Vorinostat synergistically potentiates MK-0457 lethality in chronic myelogenous leukemia cells sensitive and resistant to imatinib mesylate

Yun Dai1, Shuang Chen1, Charis A. Venditti1, Xin-Yan Pei1, Tri K. Nguyen1, Paul Dent2, and Steven Grant13

Departments of1 Medicine, 2 Biochemistry, and 3 Pharmacology, Virginia Commonwealth University/Massey Cancer Center, Richmond

Interactions between the dual Bcr/Abl and aurora kinase inhibitor MK-0457 and the histone deacetylase inhibitor vorinostat were examined in Bcr/Abl+ leukemia cells, including those resistant to imatinib mesylate (IM), particularly those with the T315I mutation. Coadministration of vorinostat dramatically increased MK-0457 lethality in K562 and LAMA84 cells. Notably, the MK-0457/vorinostat regimen was highly active against primary CD34+ chronic myelogenous leukemia (CML) cells and Ba/F3 cells bearing various Bcr/Abl mutations (ie, T315I, E255K, and M351T), as well as IM-resistant K562 cells exhibiting Bcr/Abl-independent, Lyn-dependent resistance. These events were associated with inactivation and down-regulation of wild-type (wt) and mutated Bcr/Abl (particularly T315I).
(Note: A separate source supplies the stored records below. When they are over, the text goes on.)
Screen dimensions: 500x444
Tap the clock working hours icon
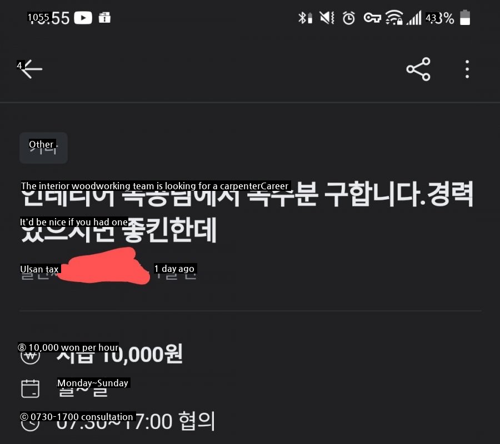[x=30, y=422]
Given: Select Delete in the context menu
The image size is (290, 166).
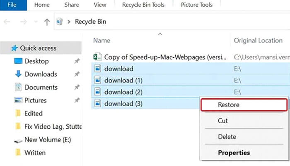Looking at the screenshot, I should coord(227,137).
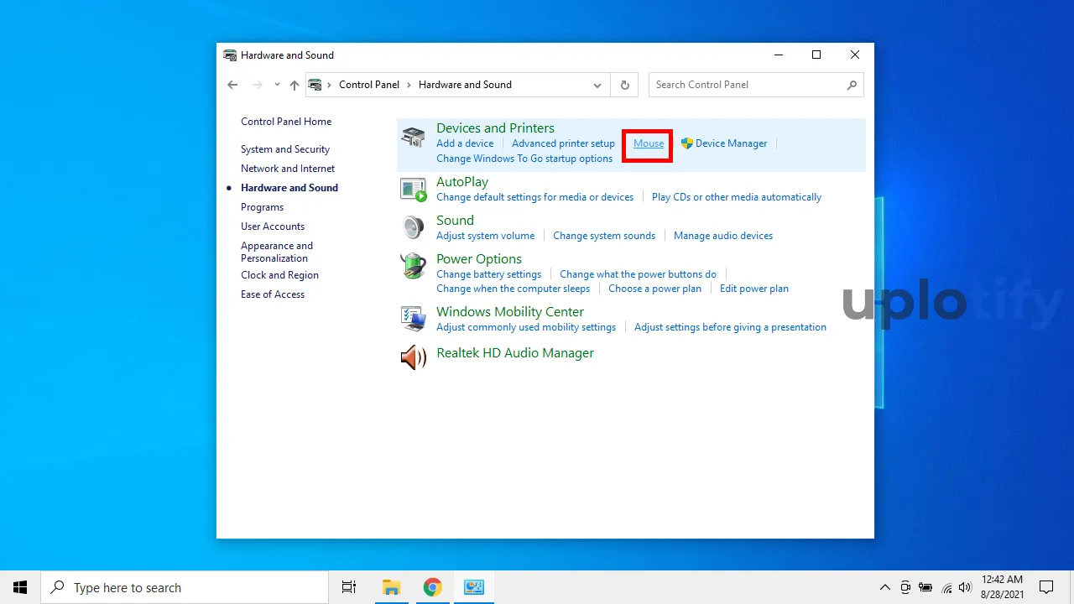The height and width of the screenshot is (604, 1074).
Task: Open the AutoPlay category icon
Action: click(413, 190)
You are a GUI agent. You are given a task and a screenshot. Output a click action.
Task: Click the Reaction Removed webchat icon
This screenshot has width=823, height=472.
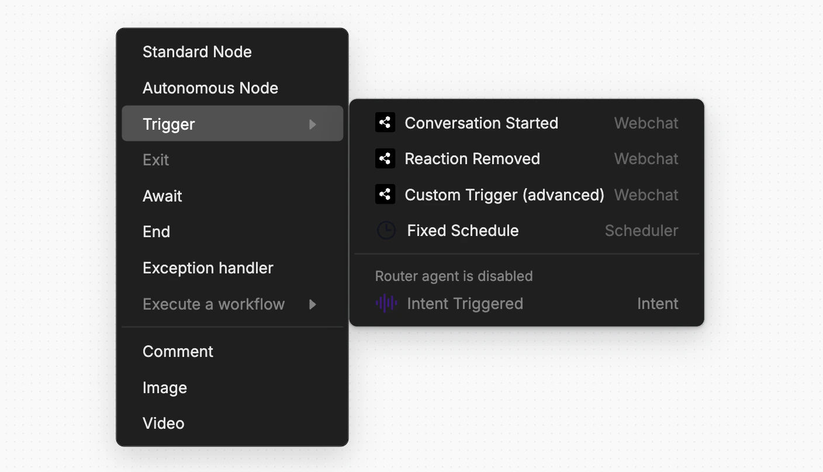click(x=385, y=158)
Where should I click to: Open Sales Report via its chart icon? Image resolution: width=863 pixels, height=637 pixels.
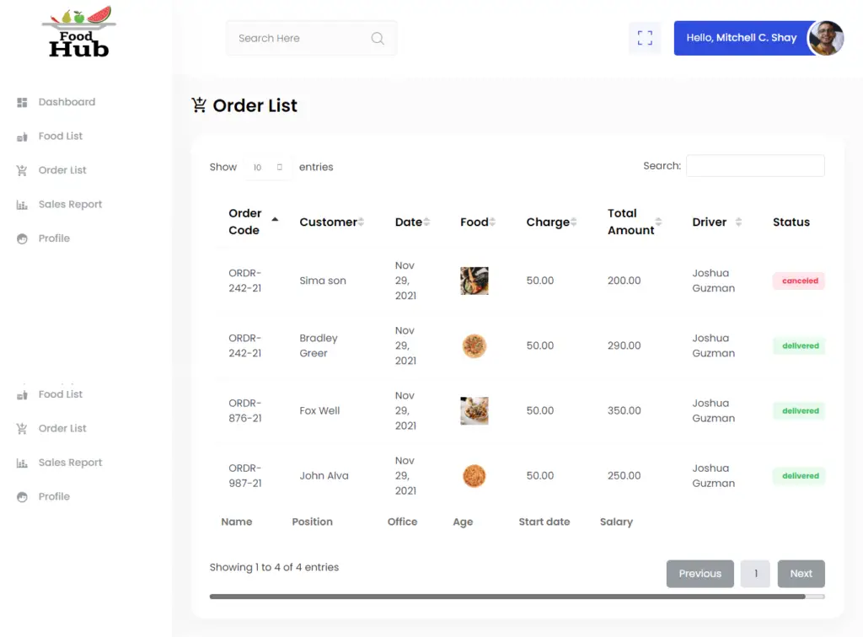click(21, 204)
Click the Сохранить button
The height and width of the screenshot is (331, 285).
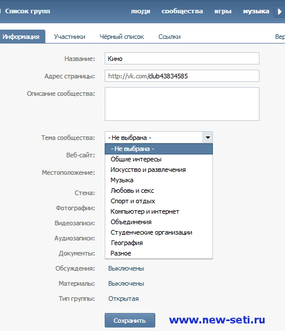(x=130, y=320)

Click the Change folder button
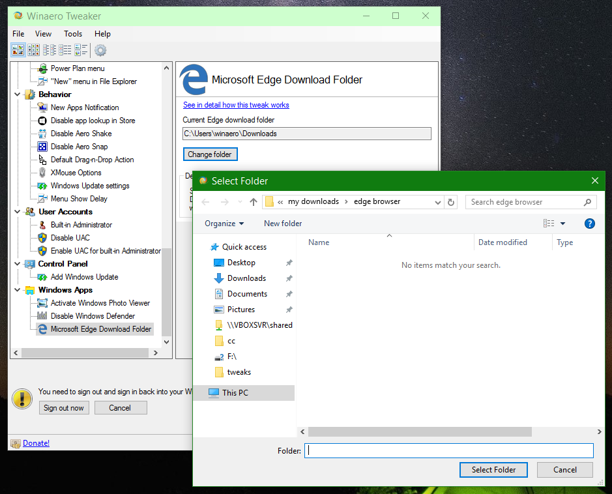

Moreover, treatment with MK-0457 resulted in accumulation of cells with 4N or more DNA content, whereas coadministration of vorinostat markedly enhanced aurora kinase inhibition by MK-0457, and preferentially killed polyploid cells. Furthermore, vorinostat also interacted with a selective inhibitor of aurora kinase A and B to potentiate apoptosis without modifying Bcr/Abl activity. Finally, vorinostat markedly induced Bim expression, while blockade of Bim induction by siRNA dramatically diminished the capacity of this agent to potentiate MK-0457 lethality. Together, these findings indicate that vorinostat strikingly increases MK-0457 activity against IM-sensitive and -resistant CML cells through inactivation of Bcr/Abl and aurora kinases, as well as by induction of Bim.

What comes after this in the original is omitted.